The Thing in the Moonlight
Today marks the eighth turning of my grandson’s mortal years, a span which, to my faltering perception, has fled as swiftly and as strangely as a dream at dawn. How brief the procession of time seems, for it was but yesterday, or so my disordered senses insist, that I stood beside his crib in that sterile chamber of the hospital, gazing in wonder at the small, unknown creature whose soul had only just crossed the threshold of this tenuous world. Even then, I fancied some inscrutable destiny lay before him, as though the cosmos itself paused to regard what manner of being had entered its fold.

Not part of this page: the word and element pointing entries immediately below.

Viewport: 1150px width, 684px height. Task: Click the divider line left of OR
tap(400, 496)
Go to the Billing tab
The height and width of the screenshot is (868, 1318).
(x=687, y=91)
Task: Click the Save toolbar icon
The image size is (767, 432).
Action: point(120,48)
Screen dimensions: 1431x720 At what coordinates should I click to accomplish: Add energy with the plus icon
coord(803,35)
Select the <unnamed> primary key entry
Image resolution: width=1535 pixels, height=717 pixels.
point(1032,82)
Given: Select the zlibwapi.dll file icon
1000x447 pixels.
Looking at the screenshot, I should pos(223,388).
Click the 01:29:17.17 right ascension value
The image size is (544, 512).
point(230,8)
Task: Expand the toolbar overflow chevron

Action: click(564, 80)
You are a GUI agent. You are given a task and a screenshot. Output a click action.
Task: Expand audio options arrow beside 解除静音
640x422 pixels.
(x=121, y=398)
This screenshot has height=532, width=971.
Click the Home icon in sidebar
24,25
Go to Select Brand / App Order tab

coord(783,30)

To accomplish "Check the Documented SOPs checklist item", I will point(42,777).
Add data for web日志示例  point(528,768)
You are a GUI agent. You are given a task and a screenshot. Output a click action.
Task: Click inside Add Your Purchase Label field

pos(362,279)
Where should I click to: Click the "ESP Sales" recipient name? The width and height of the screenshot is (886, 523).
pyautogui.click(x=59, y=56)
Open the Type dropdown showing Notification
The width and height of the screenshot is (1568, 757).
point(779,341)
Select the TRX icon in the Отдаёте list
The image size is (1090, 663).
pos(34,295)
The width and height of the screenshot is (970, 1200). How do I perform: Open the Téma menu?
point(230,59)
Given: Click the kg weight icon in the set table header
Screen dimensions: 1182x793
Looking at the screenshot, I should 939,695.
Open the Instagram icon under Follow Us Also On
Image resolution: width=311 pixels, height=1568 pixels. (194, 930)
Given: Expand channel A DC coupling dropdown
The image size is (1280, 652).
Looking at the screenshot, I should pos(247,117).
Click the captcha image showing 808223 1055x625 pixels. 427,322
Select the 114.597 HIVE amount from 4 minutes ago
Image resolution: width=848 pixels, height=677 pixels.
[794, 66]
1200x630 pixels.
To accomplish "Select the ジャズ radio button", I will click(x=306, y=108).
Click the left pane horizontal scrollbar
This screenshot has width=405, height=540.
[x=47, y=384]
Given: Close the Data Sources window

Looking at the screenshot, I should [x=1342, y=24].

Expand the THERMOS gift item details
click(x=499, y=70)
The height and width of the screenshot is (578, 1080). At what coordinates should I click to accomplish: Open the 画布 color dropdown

This day we shall commemorate his arrival upon Earth by venturing to that vast menagerie men call the San Diego Safari Park, place wherein creatures of all climes and epochs dwell together in strange mockery of the wild order Nature first ordained. The boy speaks with bright fervor of the cheetah, that lithe feline of motion whose speed defies the eye and stirs ancestral memories of pursuit and peril. I cannot but admire his innocent anticipation, though in the darker chambers of thought I sense how fleeting are the joys of youth before the encroaching immensities of time.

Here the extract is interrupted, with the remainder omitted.